**Problem description**
In the TensorFlow iris notes below, list every column name assigned to CSV_COLUMN_NAMES.

Can write a tensorflow program by using the *estimators API* (training and evaluating data), and the *datasets API* (helps you build a data input pipeline and load it into the estimator)

### Irises  example

task = build a model to classify data about iris flowers into 3 species based on their "sepals" (green part) and petals

how = the input data has 4 "features" per flower: the length/width of both petals and sepals.

there are species `0` (Setosa), `1` (versi), and `2` (virginia).


### classifier algorithm 

deep neural network with: 
- 2 hidden layers
- 10 nodes per layer 
- a flower's four features go into the NN...
- each of the 4 features feed into all 10 nodes of the "first" layer 
- every node in the first layer then talks to every node in the second layer 
- then every node in the second layer agrees on a probability that the flower is type `0`, `1`, or `2`. all probs adding up to 1 of course
- each of these probabilities ^ is a prediction. 

### using a premade estimator 

you need to...
1. create 1+ "input functions"
2. define the model's feature columns 
3. instantiate the estimator and pass in the feature columns 
4. train, evaluate, predict!

### 0. Load training data from csv 

In [19]:
TRAIN_URL = "http://download.tensorflow.org/data/iris_training.csv"
CSV_COLUMN_NAMES = ['SepalLength', 'SepalWidth',
                    'PetalLength', 'PetalWidth', 'Species']
SPECIES = ['Setosa', 'Versicolor', 'Virginica']

y_name='Species'
train_path = tf.keras.utils.get_file(TRAIN_URL.split('/')[-1], TRAIN_URL)
train = pd.read_csv(train_path, names=CSV_COLUMN_NAMES, header=0)
train_x, train_y = train, train.pop(y_name)

**Listed records**
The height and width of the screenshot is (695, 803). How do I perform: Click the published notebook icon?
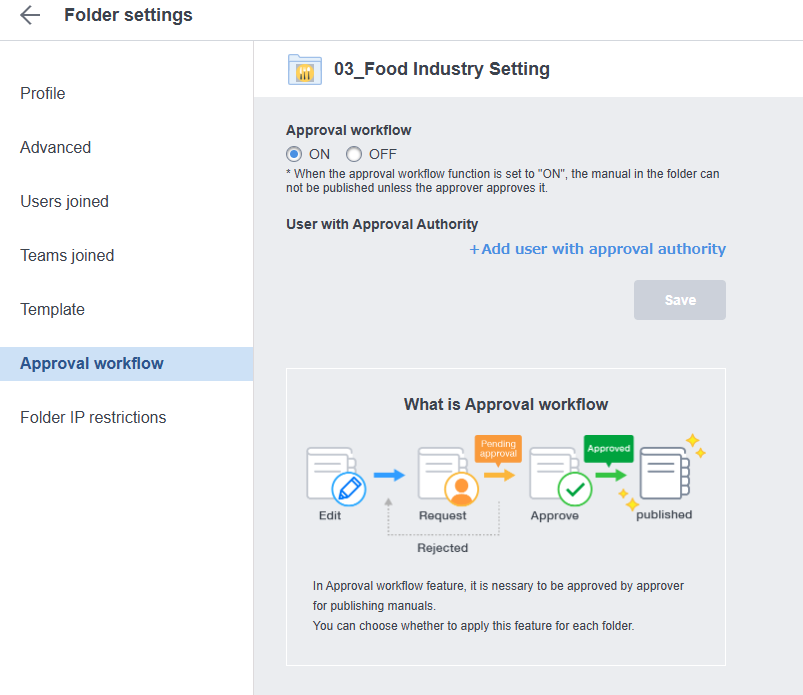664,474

==

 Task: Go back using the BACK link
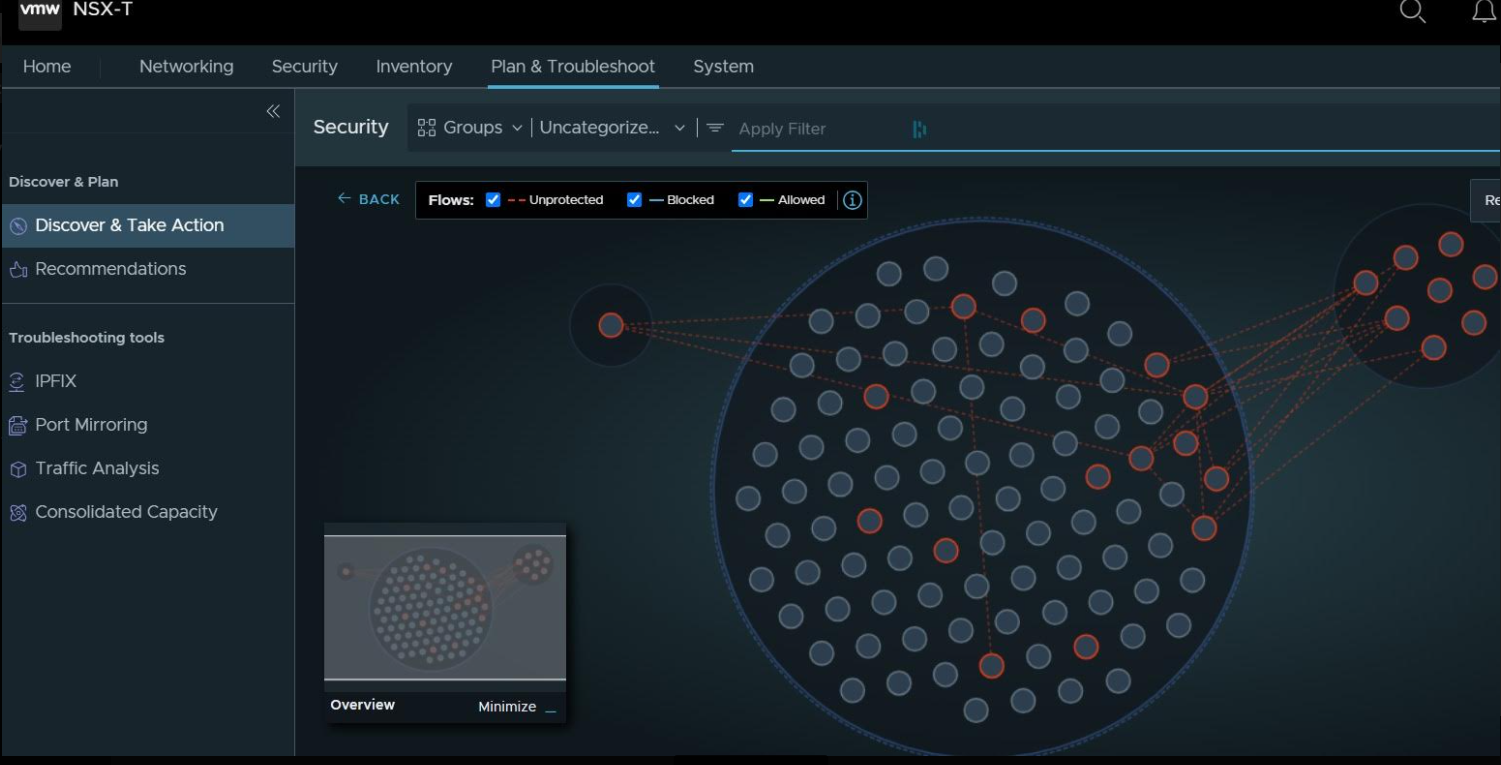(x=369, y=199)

**Solution to this task**
SepalLength, SepalWidth, PetalLength, PetalWidth, Species